The effect of variable CYP3A5 expression on cyclosporine dosing, blood pressure and long-term graft survival in renal transplant patients.

Abstract

Cyclosporine is extensively metabolized by cytochrome-P450 3A (CYP3A) enzymes in the liver and intestine including the CYP3A5 isoenzyme. CYP3A5 is also expressed in the kidney and has been implicated in blood pressure regulation. Appreciable expression of CYP3A5 occurs in carriers of the CYP3A5*1 allele, while the CYP3A5*3 allele is associated with low expression. We tested whether the presence of the CYP3A5*1 allele in renal transplant recipients and in donor kidneys influences cyclosporine dose requirements, blood pressure and long-term graft survival in renal transplant patients during chronic treatment with a cyclosporine-based immunosuppressive regimen. We studied 399 Caucasian patients from our single-center registry with stable graft function for more than 10 weeks after transplantation. The genotypes for CYP3A5*1/*3 were determined by a TaqMan PCR method. Cyclosporine dose requirements, blood pressure and graft survival were analyzed in relation to the presence or absence of the CYP3A5*1 allele in recipients and donor kidneys. The CYP3A5*1 allele was found in 15.5% of the recipients and in 11.8% of the donor kidneys.
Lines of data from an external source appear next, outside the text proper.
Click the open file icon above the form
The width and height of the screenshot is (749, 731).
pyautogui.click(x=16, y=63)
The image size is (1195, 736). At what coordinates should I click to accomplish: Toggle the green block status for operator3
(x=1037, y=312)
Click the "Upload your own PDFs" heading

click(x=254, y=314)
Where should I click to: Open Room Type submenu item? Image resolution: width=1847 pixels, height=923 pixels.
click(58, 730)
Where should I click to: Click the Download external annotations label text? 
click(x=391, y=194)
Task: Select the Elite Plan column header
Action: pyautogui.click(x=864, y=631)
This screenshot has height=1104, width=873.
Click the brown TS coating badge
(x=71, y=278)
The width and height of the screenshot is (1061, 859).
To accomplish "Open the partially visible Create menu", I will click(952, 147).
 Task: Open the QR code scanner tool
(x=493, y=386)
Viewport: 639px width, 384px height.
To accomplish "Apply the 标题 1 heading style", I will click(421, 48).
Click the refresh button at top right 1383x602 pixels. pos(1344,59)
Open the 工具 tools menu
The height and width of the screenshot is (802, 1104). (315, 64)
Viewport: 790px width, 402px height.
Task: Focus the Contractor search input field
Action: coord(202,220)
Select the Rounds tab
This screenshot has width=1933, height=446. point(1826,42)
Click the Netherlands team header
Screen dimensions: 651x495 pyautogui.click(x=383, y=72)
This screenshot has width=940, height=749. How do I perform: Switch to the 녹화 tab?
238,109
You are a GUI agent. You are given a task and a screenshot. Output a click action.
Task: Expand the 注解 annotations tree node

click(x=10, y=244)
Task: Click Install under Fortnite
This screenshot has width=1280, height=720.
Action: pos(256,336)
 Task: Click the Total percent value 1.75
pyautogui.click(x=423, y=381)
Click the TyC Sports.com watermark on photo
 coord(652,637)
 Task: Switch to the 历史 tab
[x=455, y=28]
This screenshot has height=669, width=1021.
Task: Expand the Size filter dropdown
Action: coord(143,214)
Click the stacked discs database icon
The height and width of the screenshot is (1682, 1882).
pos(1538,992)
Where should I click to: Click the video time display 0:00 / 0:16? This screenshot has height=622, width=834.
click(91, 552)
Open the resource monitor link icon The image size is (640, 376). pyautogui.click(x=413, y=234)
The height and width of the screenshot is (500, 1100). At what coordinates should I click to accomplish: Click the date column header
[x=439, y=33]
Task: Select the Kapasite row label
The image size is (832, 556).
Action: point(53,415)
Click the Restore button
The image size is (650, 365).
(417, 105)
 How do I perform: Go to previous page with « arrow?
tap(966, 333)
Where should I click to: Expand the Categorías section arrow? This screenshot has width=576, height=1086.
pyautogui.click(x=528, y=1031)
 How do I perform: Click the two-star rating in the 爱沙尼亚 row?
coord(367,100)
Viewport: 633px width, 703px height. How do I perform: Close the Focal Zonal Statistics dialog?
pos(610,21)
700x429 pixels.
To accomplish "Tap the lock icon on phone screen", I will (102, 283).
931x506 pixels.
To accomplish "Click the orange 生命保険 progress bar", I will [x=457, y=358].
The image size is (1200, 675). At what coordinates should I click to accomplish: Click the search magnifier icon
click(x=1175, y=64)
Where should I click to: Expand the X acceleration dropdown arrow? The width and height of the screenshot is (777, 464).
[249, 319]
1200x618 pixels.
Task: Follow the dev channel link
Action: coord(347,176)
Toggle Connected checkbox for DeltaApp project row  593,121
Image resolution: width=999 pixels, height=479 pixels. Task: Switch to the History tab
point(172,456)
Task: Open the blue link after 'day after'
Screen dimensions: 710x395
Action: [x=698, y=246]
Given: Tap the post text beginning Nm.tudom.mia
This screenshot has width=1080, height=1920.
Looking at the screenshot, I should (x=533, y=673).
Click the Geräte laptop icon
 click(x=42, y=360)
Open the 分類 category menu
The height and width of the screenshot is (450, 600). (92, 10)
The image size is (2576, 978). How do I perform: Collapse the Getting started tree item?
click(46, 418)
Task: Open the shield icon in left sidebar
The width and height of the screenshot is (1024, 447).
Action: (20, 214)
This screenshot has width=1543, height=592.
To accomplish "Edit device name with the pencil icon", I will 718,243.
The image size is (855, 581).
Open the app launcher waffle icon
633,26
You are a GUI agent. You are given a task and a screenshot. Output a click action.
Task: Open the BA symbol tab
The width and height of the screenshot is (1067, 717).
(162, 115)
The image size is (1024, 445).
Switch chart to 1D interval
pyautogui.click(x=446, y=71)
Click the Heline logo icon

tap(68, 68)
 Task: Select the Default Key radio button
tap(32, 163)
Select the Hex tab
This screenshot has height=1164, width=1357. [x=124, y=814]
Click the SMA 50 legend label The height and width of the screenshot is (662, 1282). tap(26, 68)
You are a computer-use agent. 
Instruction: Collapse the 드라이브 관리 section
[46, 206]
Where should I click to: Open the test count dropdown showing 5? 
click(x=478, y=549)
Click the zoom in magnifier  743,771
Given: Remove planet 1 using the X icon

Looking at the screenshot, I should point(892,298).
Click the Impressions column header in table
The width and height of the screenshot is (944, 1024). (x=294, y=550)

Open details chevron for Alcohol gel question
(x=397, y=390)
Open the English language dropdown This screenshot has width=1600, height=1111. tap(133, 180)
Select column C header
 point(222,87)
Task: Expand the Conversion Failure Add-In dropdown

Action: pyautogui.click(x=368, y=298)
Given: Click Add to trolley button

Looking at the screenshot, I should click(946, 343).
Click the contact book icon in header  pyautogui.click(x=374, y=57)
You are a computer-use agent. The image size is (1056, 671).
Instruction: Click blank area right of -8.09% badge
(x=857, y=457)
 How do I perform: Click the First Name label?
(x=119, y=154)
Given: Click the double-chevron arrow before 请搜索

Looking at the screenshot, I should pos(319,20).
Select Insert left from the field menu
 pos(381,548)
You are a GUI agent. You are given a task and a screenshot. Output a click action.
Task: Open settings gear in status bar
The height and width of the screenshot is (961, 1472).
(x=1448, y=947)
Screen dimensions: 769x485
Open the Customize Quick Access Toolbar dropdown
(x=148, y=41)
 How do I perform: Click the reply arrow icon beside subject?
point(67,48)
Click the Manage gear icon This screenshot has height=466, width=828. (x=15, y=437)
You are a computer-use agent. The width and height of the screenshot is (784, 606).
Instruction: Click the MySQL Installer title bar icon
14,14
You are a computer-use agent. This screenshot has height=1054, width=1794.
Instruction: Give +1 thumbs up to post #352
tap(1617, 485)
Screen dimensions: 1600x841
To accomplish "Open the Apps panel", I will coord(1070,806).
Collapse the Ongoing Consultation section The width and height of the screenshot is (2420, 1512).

The recipient CYP3A5*1 allele had no effect on cyclosporine dose and blood concentrations at trough with and without dose-adjustment. Blood pressure, number of antihypertensive compounds used for treatment and graft survival evaluated by Kaplan-Meier curves and Cox regression analysis were also not affected by the CYP3A5*1 allele either in recipients or donor kidneys. Cyclosporine dose requirements, blood pressure and long-term renal graft survival are not influenced by the CYP3A5*1 allele in Caucasian patients.